The Bird asked Rune if he wanted to go first. “Sure.” Rune shrugged. “I don’t care.” The Bird replied that she could go first, if that’s — “I said I don’t care, just take the ball already.” The Bird asked him why he sounded so upset. “I’m not upset.” Rune’s eyes flared. “I just wanna get this dumb drill over with.” Sensing Rune was about to throw the ball at her, The Bird took it from his fingers.
Following the instructions of her coach, The Bird began the drill, holding the ball in her right hand while spinning the sock in front with her left. She took a step back, but stopped when she saw Rune’s hands on his hip.

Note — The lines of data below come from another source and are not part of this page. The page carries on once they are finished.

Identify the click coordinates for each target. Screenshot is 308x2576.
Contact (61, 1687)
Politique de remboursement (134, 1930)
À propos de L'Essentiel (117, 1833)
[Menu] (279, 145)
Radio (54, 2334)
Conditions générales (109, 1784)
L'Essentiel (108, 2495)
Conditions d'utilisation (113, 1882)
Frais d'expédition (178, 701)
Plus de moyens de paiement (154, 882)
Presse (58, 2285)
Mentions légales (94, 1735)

“You’re doing it backwards.” The Bird replied that she was left-handed, it was easier for her to work the sock with her left. It’s like fencing a lefty, she said.
Rune shook his head, his greasy red hair quivering from the motion. “Whatever. It’s a stupid drill, anyway.”

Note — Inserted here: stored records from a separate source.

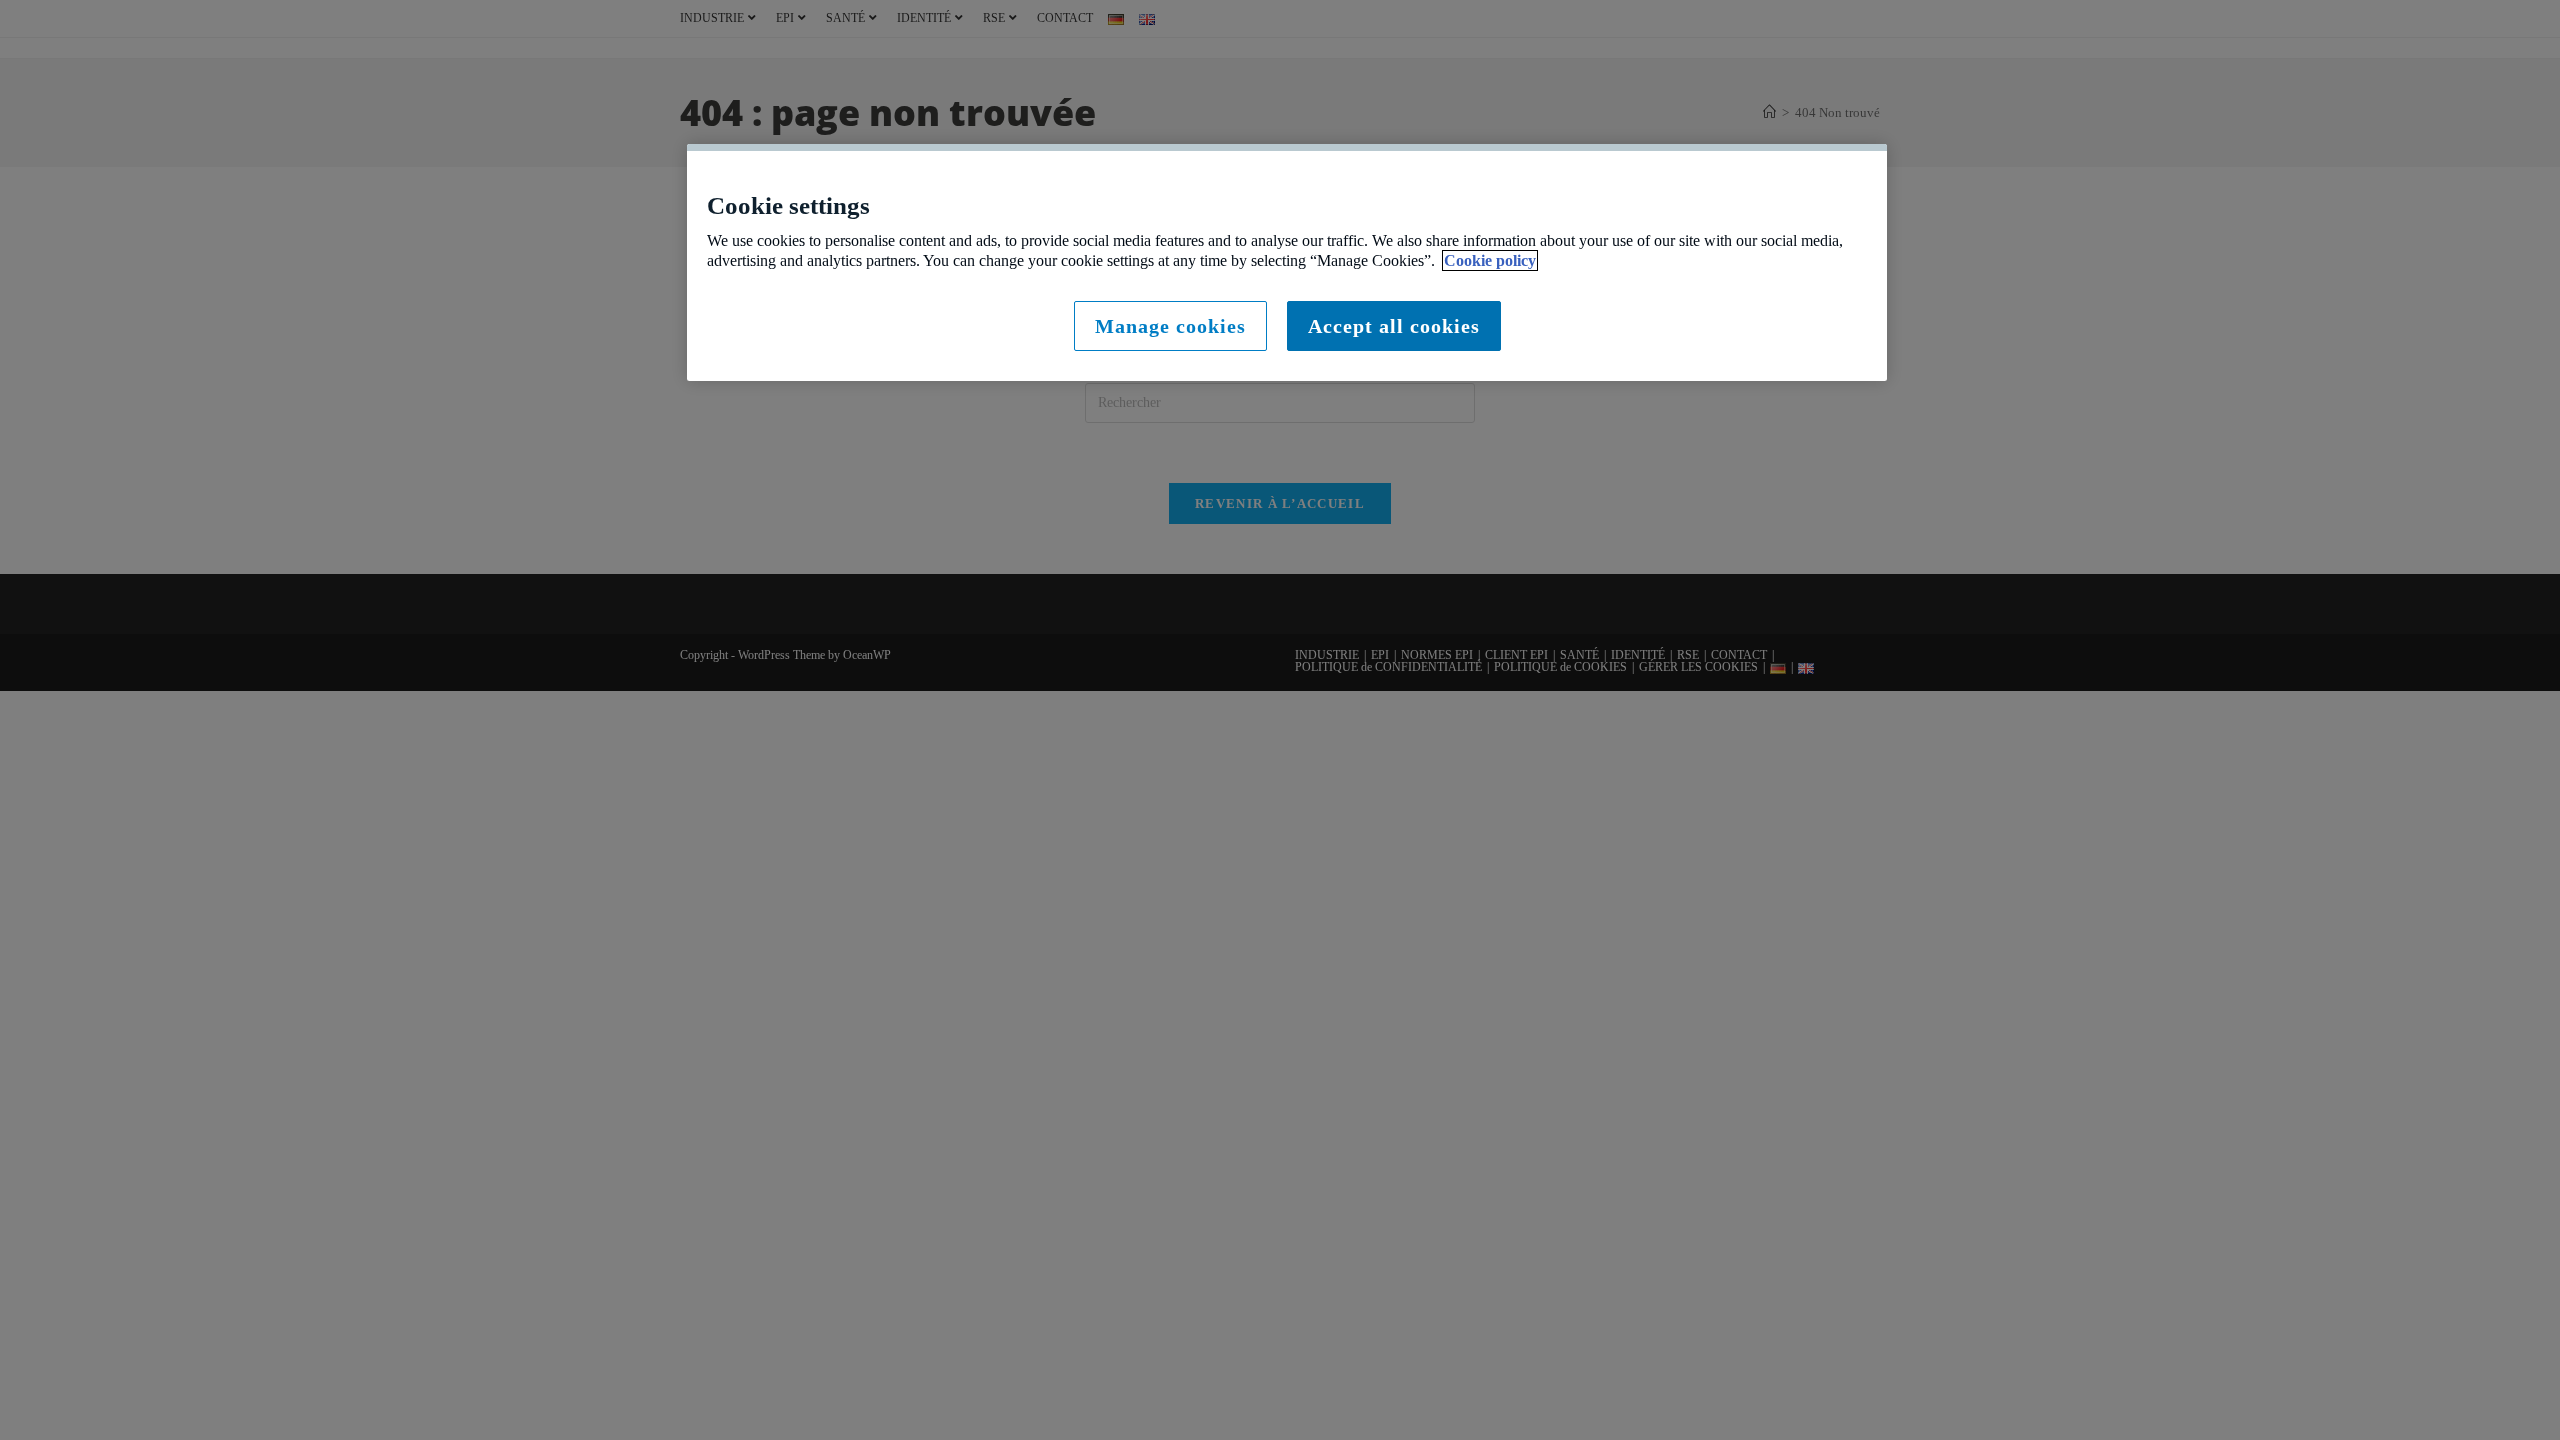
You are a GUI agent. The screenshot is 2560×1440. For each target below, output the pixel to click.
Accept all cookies (1394, 326)
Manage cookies (1170, 326)
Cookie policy (1490, 260)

Unable to heed the cautionary voice that told her that further questioning would do more harm than good, The Bird asked why he thought that way. Rune waved a dismissive hand in the direction of Coach Dan, after first glancing over and seeing he wasn’t looking in their direction. “He spent all that time making fun of me for what I said about looking at the arm, look at the shoulder instead, and then he has us do a drill where we never look at the shoulder!”
The Bird suggested that he was missing the point, that the drill was about using your peripheral vision.
“Like I said, whatever.” Rune squatted down into on-guard position with an air of resignation, as if he were being pushed down by an invisible giant hand.